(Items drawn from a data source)
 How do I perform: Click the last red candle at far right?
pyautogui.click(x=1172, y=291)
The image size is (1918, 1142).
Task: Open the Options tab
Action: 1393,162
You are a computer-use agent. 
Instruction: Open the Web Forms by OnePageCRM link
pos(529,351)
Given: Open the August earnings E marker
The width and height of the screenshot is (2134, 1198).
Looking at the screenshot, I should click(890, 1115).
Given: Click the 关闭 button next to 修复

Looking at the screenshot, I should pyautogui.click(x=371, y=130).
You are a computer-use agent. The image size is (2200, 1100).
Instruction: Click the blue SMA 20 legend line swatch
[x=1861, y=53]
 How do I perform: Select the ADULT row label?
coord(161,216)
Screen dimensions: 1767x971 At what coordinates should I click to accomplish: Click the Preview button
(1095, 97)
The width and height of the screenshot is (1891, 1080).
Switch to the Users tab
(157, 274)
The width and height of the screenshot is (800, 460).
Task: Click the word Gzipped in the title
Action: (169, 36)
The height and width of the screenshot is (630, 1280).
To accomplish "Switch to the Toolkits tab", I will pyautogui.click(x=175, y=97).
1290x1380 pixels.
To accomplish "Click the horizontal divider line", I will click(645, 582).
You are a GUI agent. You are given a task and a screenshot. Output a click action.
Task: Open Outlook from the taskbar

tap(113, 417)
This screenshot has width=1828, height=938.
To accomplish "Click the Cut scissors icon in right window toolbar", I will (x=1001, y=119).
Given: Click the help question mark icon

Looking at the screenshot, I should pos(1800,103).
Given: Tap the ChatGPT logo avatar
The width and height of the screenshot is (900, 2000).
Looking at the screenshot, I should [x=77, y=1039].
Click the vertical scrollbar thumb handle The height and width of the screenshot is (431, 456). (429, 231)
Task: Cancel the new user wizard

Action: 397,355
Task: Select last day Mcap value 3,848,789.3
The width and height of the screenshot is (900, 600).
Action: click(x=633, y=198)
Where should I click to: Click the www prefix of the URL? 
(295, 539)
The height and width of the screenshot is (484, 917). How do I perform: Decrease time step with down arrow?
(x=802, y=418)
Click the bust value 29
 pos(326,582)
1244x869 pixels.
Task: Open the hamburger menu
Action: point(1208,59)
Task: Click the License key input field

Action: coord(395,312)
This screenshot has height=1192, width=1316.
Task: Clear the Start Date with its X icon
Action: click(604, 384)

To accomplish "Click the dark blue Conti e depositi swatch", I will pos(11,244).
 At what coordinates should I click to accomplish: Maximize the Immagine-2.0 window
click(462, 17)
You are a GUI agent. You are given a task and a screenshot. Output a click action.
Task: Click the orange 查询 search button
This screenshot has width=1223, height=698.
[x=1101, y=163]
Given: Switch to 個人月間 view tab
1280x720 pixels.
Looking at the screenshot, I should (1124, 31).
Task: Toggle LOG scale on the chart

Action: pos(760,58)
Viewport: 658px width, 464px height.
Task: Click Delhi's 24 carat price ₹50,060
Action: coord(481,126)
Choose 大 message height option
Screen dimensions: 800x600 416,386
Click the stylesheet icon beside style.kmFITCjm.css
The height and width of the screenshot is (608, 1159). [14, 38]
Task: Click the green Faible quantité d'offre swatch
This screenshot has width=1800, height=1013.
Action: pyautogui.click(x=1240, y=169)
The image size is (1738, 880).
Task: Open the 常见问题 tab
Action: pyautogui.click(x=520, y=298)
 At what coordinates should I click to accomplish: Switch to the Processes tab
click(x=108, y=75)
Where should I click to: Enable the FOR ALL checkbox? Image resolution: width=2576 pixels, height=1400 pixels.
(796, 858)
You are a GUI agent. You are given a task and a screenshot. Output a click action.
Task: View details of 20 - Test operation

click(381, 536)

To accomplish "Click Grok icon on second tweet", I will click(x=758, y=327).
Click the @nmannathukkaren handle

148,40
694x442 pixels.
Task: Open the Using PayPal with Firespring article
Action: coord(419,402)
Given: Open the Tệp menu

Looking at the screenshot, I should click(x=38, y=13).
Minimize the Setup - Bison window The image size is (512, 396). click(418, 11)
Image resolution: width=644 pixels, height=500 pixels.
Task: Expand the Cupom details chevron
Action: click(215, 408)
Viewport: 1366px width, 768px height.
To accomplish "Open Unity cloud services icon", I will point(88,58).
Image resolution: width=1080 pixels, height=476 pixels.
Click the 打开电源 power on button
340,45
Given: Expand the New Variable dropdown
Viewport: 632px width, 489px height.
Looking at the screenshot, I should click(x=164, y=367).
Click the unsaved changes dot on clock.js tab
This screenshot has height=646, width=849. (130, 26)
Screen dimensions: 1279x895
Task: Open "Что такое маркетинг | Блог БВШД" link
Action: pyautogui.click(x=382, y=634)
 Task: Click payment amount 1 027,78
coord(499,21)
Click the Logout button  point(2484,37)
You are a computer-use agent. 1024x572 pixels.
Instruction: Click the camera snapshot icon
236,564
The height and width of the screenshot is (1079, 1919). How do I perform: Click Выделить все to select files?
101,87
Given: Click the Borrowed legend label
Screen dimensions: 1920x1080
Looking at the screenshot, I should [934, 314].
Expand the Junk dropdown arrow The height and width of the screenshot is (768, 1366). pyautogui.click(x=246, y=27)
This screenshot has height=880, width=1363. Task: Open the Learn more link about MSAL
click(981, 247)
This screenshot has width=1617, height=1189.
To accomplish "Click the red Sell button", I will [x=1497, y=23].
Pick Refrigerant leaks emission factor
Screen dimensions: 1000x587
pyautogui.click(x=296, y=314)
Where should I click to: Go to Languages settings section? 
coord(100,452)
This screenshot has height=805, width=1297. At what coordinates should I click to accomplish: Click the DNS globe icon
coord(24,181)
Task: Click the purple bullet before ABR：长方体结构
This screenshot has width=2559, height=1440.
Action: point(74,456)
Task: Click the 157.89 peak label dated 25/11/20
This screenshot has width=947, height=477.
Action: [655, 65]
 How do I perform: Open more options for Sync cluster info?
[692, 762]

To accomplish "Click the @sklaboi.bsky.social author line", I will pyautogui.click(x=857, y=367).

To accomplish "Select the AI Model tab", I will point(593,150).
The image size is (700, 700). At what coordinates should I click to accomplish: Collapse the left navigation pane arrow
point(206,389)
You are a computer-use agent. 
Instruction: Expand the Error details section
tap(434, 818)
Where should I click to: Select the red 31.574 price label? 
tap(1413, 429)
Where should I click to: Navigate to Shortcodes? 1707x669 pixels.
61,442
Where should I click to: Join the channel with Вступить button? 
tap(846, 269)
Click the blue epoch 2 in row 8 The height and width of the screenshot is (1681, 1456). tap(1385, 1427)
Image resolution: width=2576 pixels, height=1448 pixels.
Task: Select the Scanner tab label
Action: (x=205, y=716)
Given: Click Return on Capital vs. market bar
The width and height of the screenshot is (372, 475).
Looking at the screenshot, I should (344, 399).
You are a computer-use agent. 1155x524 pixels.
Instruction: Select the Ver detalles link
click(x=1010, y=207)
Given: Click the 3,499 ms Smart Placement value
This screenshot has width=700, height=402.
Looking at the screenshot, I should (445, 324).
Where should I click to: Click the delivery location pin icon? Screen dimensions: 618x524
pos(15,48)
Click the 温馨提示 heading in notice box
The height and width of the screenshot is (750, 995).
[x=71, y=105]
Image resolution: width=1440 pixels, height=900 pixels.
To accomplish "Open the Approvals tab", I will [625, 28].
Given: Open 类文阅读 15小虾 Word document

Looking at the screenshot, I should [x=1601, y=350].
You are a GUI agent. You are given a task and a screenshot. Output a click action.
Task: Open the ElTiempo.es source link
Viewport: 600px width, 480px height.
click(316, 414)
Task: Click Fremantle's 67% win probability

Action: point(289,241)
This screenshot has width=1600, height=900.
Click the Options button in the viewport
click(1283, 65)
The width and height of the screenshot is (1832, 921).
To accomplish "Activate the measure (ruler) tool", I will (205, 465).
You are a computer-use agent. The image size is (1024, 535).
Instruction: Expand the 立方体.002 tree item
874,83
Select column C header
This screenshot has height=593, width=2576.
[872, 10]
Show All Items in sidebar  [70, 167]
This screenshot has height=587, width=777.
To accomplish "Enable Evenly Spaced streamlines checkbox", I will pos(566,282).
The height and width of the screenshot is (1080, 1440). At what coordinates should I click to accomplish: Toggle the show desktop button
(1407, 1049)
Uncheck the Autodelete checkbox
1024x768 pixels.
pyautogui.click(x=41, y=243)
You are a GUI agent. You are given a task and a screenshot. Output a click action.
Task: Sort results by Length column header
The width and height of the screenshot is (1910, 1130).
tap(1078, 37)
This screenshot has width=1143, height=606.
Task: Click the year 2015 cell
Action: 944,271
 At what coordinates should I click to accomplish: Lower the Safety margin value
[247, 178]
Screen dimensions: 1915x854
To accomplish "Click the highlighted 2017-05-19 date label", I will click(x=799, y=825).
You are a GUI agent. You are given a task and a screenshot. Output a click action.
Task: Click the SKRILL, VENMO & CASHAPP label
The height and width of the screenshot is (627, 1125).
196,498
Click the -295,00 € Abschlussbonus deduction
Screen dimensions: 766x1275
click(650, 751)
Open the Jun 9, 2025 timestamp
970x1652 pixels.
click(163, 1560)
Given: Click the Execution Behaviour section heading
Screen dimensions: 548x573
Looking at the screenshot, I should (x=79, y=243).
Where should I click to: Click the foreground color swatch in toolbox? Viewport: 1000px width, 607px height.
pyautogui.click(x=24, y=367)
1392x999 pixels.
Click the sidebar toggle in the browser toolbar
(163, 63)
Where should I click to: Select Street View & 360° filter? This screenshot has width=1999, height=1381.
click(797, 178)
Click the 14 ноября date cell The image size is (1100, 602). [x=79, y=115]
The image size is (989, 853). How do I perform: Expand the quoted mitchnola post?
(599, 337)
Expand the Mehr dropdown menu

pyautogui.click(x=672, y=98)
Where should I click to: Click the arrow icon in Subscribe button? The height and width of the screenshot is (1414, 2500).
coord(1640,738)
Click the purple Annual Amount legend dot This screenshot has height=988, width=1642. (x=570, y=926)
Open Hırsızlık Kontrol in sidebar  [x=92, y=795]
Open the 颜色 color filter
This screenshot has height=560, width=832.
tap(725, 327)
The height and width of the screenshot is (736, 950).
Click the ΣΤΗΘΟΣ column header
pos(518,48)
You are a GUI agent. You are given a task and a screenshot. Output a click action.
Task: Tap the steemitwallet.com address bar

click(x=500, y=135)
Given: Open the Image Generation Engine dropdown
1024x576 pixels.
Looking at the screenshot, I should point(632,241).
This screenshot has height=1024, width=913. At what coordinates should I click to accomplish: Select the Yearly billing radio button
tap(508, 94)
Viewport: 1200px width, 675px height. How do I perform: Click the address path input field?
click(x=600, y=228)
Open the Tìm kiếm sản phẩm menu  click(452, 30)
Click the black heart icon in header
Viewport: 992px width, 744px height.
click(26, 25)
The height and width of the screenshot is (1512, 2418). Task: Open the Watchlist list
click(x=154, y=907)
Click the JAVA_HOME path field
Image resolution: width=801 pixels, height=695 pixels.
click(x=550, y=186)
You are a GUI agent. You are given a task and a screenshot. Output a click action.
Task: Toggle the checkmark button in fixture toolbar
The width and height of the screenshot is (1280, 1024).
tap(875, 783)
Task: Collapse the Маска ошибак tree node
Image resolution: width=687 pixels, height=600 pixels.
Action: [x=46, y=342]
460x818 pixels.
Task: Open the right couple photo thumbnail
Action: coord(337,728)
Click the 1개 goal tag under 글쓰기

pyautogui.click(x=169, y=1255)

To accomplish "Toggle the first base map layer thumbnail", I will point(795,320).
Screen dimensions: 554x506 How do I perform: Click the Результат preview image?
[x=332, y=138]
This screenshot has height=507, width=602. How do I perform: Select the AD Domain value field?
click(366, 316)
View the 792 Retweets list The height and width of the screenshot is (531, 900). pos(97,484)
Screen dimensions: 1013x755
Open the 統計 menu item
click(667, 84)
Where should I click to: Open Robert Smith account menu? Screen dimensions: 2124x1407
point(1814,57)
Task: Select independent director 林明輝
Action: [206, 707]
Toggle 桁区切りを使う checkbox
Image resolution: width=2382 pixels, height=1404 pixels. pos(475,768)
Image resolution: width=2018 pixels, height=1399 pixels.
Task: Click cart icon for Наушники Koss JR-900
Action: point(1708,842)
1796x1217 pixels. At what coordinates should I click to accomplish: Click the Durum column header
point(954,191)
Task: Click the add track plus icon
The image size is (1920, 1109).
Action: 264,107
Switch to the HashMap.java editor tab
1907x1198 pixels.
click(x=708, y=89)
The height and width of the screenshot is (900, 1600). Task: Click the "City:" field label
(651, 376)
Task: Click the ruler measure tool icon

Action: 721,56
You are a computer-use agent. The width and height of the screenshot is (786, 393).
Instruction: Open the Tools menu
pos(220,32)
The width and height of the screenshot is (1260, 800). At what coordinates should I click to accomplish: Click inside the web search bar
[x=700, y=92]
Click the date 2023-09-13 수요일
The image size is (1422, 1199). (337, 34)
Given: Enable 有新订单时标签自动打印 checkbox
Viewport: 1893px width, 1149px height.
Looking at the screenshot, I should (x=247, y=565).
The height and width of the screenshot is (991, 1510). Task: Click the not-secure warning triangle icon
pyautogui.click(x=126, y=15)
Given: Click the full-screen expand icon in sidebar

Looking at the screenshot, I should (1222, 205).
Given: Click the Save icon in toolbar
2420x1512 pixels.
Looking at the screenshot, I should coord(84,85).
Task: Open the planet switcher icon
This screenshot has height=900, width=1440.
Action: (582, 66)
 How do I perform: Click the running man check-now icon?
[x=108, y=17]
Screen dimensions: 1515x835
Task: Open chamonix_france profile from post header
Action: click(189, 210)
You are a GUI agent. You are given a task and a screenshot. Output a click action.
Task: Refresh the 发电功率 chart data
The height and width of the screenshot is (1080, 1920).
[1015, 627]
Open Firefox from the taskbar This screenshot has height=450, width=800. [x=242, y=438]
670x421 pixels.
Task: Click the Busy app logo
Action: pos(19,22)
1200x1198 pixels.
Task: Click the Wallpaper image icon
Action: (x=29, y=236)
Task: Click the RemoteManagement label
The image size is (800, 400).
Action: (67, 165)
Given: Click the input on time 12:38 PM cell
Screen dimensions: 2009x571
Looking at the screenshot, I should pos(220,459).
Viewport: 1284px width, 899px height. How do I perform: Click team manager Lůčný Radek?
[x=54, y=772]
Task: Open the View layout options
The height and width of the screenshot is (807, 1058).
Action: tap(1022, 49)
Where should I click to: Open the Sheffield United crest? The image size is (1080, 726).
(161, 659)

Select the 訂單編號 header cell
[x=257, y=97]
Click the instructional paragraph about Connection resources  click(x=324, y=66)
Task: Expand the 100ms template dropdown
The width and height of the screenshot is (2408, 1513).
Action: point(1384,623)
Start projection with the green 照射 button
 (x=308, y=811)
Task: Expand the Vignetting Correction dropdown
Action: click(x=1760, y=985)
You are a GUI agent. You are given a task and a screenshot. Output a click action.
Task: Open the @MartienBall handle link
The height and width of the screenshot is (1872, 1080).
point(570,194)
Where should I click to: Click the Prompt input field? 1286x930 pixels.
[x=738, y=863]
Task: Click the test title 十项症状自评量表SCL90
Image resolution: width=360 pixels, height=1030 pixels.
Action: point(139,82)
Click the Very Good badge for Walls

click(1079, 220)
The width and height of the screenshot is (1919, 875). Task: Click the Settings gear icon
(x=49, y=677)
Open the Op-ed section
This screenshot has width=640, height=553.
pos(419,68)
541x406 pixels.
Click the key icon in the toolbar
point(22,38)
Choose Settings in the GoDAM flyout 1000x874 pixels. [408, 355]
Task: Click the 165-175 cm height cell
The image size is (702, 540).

_Written problem:_ Gather every line of the entries above that contains the word "taskbar", and reproduce each one in full.

_Complete answer:_
Task: Open Outlook from the taskbar
Open Firefox from the taskbar This screenshot has height=450, width=800. [x=242, y=438]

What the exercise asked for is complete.